---- MATERIAL FOR THIS TASK

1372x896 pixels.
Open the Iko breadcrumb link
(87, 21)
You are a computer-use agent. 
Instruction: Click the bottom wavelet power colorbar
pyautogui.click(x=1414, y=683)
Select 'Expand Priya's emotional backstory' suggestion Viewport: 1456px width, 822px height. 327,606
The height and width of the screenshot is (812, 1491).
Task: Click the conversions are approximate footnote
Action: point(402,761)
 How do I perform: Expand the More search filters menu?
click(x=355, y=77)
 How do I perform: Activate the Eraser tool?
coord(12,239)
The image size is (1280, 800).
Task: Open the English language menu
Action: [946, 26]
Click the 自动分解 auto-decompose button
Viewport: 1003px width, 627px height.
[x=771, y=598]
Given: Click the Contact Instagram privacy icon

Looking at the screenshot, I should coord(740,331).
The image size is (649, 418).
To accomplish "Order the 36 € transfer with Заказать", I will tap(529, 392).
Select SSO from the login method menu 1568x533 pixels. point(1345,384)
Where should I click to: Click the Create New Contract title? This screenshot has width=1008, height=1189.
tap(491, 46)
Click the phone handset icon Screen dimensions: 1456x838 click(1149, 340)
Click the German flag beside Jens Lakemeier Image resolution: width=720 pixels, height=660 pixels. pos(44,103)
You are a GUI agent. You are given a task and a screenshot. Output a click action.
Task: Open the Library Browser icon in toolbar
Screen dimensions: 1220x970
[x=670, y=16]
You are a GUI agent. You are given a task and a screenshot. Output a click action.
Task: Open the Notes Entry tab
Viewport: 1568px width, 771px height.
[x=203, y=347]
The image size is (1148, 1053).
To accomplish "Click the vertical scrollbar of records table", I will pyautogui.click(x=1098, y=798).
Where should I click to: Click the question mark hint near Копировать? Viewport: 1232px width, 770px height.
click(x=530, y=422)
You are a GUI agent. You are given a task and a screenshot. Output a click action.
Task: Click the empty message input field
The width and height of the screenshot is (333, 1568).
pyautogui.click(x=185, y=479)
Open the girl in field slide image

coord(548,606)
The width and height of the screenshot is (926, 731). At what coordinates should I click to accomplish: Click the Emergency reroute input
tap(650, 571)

--------

_TASK BRIEF:_
Please output the full listing one more time, exactly.

_EXERCISE RESPONSE:_
1372x896 pixels.
Open the Iko breadcrumb link
(87, 21)
You are a computer-use agent. 
Instruction: Click the bottom wavelet power colorbar
pyautogui.click(x=1414, y=683)
Select 'Expand Priya's emotional backstory' suggestion Viewport: 1456px width, 822px height. 327,606
The height and width of the screenshot is (812, 1491).
Task: Click the conversions are approximate footnote
Action: point(402,761)
 How do I perform: Expand the More search filters menu?
click(x=355, y=77)
 How do I perform: Activate the Eraser tool?
coord(12,239)
The image size is (1280, 800).
Task: Open the English language menu
Action: [946, 26]
Click the 自动分解 auto-decompose button
Viewport: 1003px width, 627px height.
[x=771, y=598]
Given: Click the Contact Instagram privacy icon

Looking at the screenshot, I should coord(740,331).
The image size is (649, 418).
To accomplish "Order the 36 € transfer with Заказать", I will tap(529, 392).
Select SSO from the login method menu 1568x533 pixels. point(1345,384)
Where should I click to: Click the Create New Contract title? This screenshot has width=1008, height=1189.
tap(491, 46)
Click the phone handset icon Screen dimensions: 1456x838 click(1149, 340)
Click the German flag beside Jens Lakemeier Image resolution: width=720 pixels, height=660 pixels. pos(44,103)
You are a GUI agent. You are given a task and a screenshot. Output a click action.
Task: Open the Library Browser icon in toolbar
Screen dimensions: 1220x970
[x=670, y=16]
You are a GUI agent. You are given a task and a screenshot. Output a click action.
Task: Open the Notes Entry tab
Viewport: 1568px width, 771px height.
[x=203, y=347]
The image size is (1148, 1053).
To accomplish "Click the vertical scrollbar of records table", I will pyautogui.click(x=1098, y=798).
Where should I click to: Click the question mark hint near Копировать? Viewport: 1232px width, 770px height.
click(x=530, y=422)
You are a GUI agent. You are given a task and a screenshot. Output a click action.
Task: Click the empty message input field
The width and height of the screenshot is (333, 1568).
pyautogui.click(x=185, y=479)
Open the girl in field slide image

coord(548,606)
The width and height of the screenshot is (926, 731). At what coordinates should I click to accomplish: Click the Emergency reroute input
tap(650, 571)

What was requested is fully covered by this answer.